O’Brien would be natural in DC
Former House Speaker Bill O’Brien’s remarks at an Americans for Prosperity rally last week comparing the Affordable Care Act to the Fugitive Slave Act of 1850 are a stain on the New Hampshire House to which he was elected, the towns of Mont Vernon and New Boston that elected him, and on the state as a whole.
O’Brien said Obamacare “is a law as destructive to personal and individual liberty as the Fugitive Slave Act of 1850 that allowed slave owners to come to New Hampshire and seize African Americans and use the federal courts to take them back to federal … to slave states.”
Sorry, but nobody’s going to be forced into servitude because the government is trying to make health coverage a reality for millions of Americans – as opposed to just the wealthy ones – who can’t afford checkups or face financial ruin if they come down with a serious illness.
The Fugitive Slave Act was passed by Congress and required the people of the United States to help return slaves to their owners. Those who didn’t, faced criminal penalties. It bears no resemblance at all to the Affordable Care Act, even if you think the Obamacare law is badly flawed.
The principles of decorum in the realm of political discourse are generally understood to err on the side of tolerance. Politicians who say stupid things are accepted as part of the political landscape, as when Vice President Joe Biden spoke to a racially mixed group in Virginia last year and said of Republican plans to unfetter Wall Street investment banks: “They’re going to put y’all back in chains.”

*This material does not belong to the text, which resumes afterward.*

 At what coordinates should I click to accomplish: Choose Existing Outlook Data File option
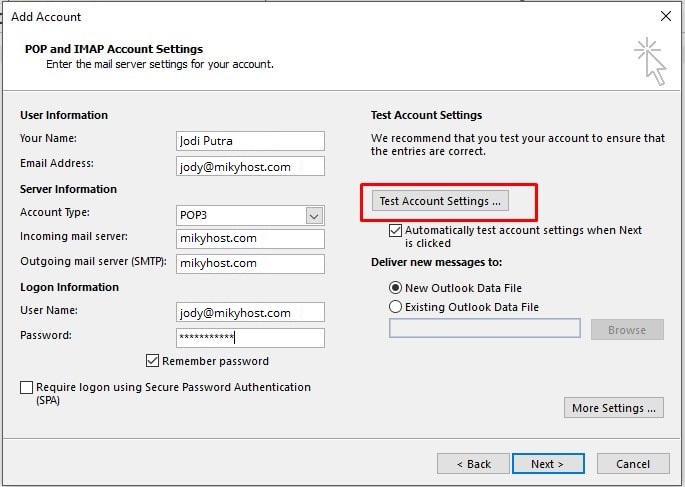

Bringing race – and especially slavery – into the discussion, however marginally, was wrong, but Biden survived the gaffe, perhaps because he has a track record of supporting initiatives that benefit African-Americans.
O’Brien, on the other hand, championed legislation that gutted programs to help children, the poor, the elderly and those afflicted with mental illness during his tenure as Speaker of the New Hampshire House; some of the very people who would benefit from the Affordable Care Act. But that doesn’t mean he’s not entitled to as much tolerance as the next guy, even though his remarks were noxious.
It’s likely that O’Brien thought he was using the sort of political hyperbole on which he has thrived in the past.
But even if that’s true, we suspect the electorate is tired of politicians like O’Brien whose primary rhetorical instrument is the politics of division. That strategy would make him a natural fit for Congress – an office he is said to be considering – even as his use of the Fugitive Slave Act comparison calls into question his fitness for that or any elected position.
His fellow Republicans will have something to say about that, though they haven’t said much about these latest comments.
It’s fair to ask whether the former Speaker’s comments – coming from one of the state’s highest-profile Republicans – represent those of the party.
If they don’t, party leaders should say so. If they agree with him, they should say that, too. Either way would give voters a read on the direction the party is heading.
And it’s voters who will ultimately decide if O’Brien is fit to hold office by deciding, among other things, if his incendiary statements are, in fact, representative of how they feel.